== TEXT ==
— Start —

By Randy Shulman on September 15, 2025 @RandyShulman
Metro Weekly magazine was barely a year and a half old when, in 1995, we were offered the chance to interview — and photograph — Broadway legend Carol Channing, then appearing at the Kennedy Center in Hello, Dolly! that fall. Two moments from that experience stand out, the first at the photo shoot with Annie Adjchavanich.
We’d set up a black velvet backdrop in the Hall of States and were waiting for Miss Channing to arrive. When she finally swept in, she looked radiant. Except… she refused to remove her enormous sunglasses. Indoors.
I begged her to take them off, but she firmly declined. “I don’t have my eyelashes on,” she said. “You are not seeing me without my eyelashes!” And that was that — sunglasses it would be. The result was a cover that was both thrilling (Carol Channing!) and oddly surreal (Carol Channing in giant sunglasses!).
The interview took place the next day in her suite at the Watergate Hotel. I had been allotted only fifteen minutes, so I had to make them count. The room was crowded with her entourage — I couldn’t tell you who — but she was nowhere in sight.
When she finally appeared, she wore a plush white Watergate Hotel bathrobe, the ever-present oversized sunglasses, and was barefoot. Once again, the scene felt gloriously surreal.
The interview began badly. I dove in with hard-hitting questions — I thought, let’s make this count! — and she glared at me. Yes, glared, through the sunglasses, clearly annoyed. It hit me: she didn’t want probing questions, she wanted the ones she was primed for. I had to pivot fast or lose her.
So I brought up the famous dinner rolls scene in Hello, Dolly! — the one where she stuffs, to extraordinary comedic effect, a mountain of rolls into her mouth.

— End —

== EXERCISE SET ==
- A) Write out the passage of the Carol Channing account that starts with "When she finally appeared, she" and goes on through "or lose her.".
- B) According to the Carol Channing account, how much time was the writer given for the interview?
- C) Carry the Carol Channing interview account forward from its last sentence.

[Source data]
— Start —

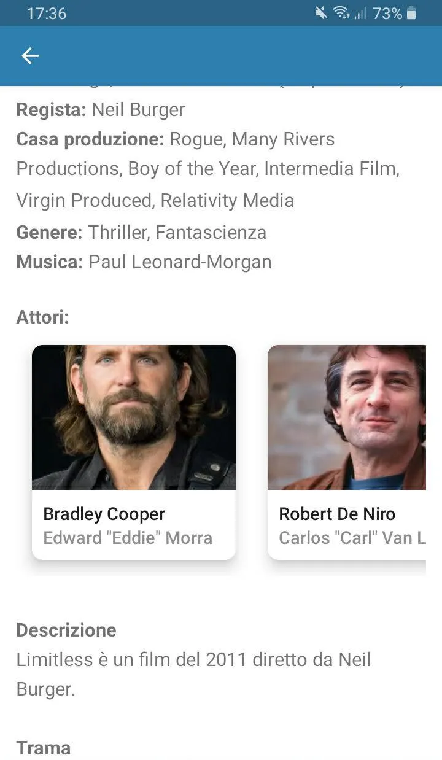Tap the Carlos "Carl" Van L character label
Screen dimensions: 442x760
click(x=352, y=538)

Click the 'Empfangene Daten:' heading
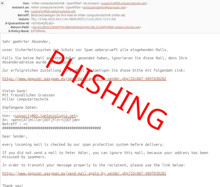pos(20,108)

— End —

== ANSWERS TO THE TASKS ==
- A)
When she finally appeared, she wore a plush white Watergate Hotel bathrobe, the ever-present oversized sunglasses, and was barefoot. Once again, the scene felt gloriously surreal.
The interview began badly. I dove in with hard-hitting questions — I thought, let’s make this count! — and she glared at me. Yes, glared, through the sunglasses, clearly annoyed. It hit me: she didn’t want probing questions, she wanted the ones she was primed for. I had to pivot fast or lose her.

- B) Fifteen minutes.

- C)
The moment I asked, she leaned forward, gently touched my knee, and said, “Oh, thank you,” before comfortably launching into her detailed answer. From there, it was, as they say, smooth sailing. —Randy Shulman, Editor
Originally published in Metro Weekly, Sept. 14, 1995. Carol Channing photographed at The John F. Kennedy Center for the Performing Arts by Annie Adjchavanich. Illustration by Paul Myatt.
When The Legend walks into a room, all time stops. Not to mention one’s heart. Here, before one’s eyes, is the original Lorelei from Gentlemen Prefer Blondes. Here, before one’s eyes, is the original Dolly Levi. Here, before one’s eyes, is the single greatest living female Broadway star.
Currently, The Legend, a spirited, dynamic 74, is back where she belongs, touring in the Broadway-bound revival of Hello, Dolly! Forget that other legend, the one who appeared in the movie — this legend plays the role the way it was meant to be played.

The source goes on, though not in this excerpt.